Reputation: 15
I'd like something similar to apimonitor but for Macos. Is there something like this already? Thank you. I'd like to be able to know the arguments used by an application when calling dylib functions.
Upvotes: 1
Views: 263
Reputation: 90531
You have several options:
Have you considered just attaching a debugger (i.e. lldb
) to the app, setting a breakpoint on the function of interest, and observing the arguments? You could set the breakpoint to automaticaly print the arguments and then continue.
You can use the pid
provider of DTrace. Much of DTrace is disabled by System Integrity Protection (SIP). I don't recall if the pid
provider is or not. If it's disabled, you can enable it when booted to Recovery Mode using the csrutil
command (csrutil enable --without dtrace
).
Anyway, the command to use the pid
provider is:
sudo dtrace -n 'pid$target:library pattern:function pattern:entry { actions }' -p <PID of target>
The patterns are file-glob-style, using *
to match any characters and ?
to match a single character.
An action can be something like ustack();
to dump the user stack, printf("%x\n", arg0);
to print the first argument, etc. See a DTrace manual for more.

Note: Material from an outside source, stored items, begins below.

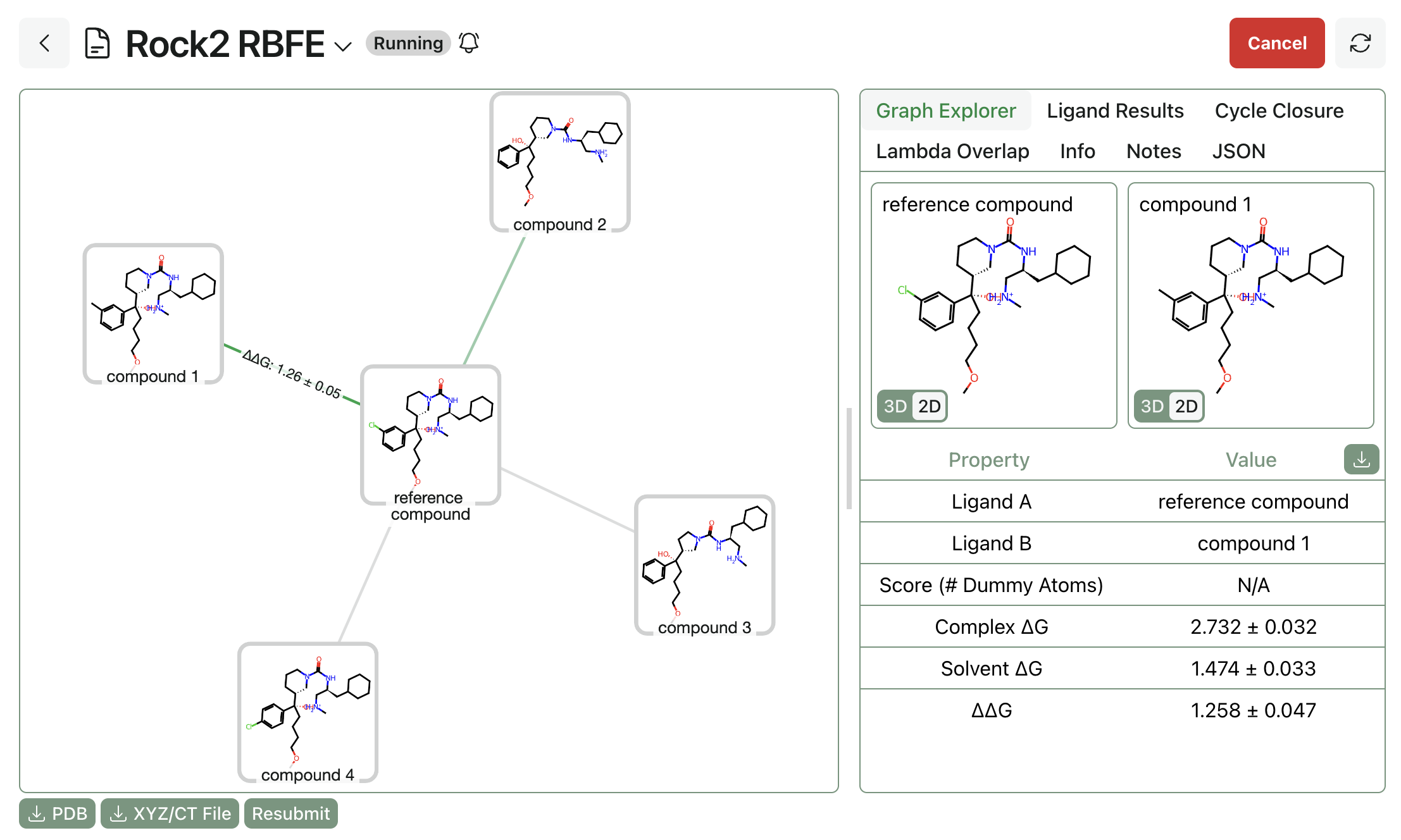Refresh the job with the sync icon
1401x840 pixels.
(1361, 43)
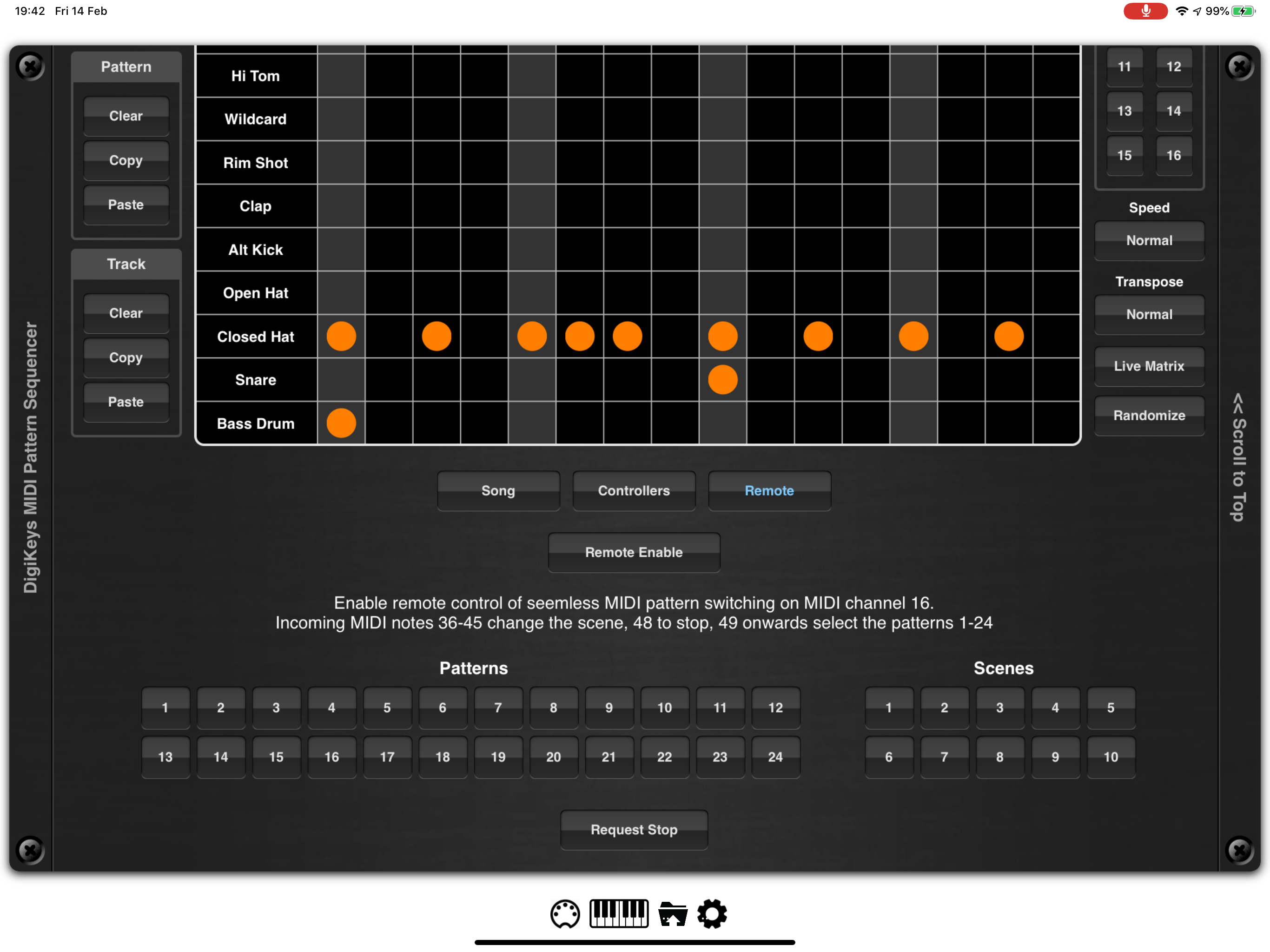The height and width of the screenshot is (952, 1270).
Task: Change the Speed setting from Normal
Action: tap(1149, 241)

Finally, you can use the DYLD_INSERT_LIBRARIES
environment variable to inject a library of your own. That library, in turn, can use dyld symbol interposing to install your own version of a given function or functions, which can do whatever you want. It can call through to the original and thus act as a wrapper.
Note that SIP can also interfere with passing DYLD_*
environment variables through to the executable.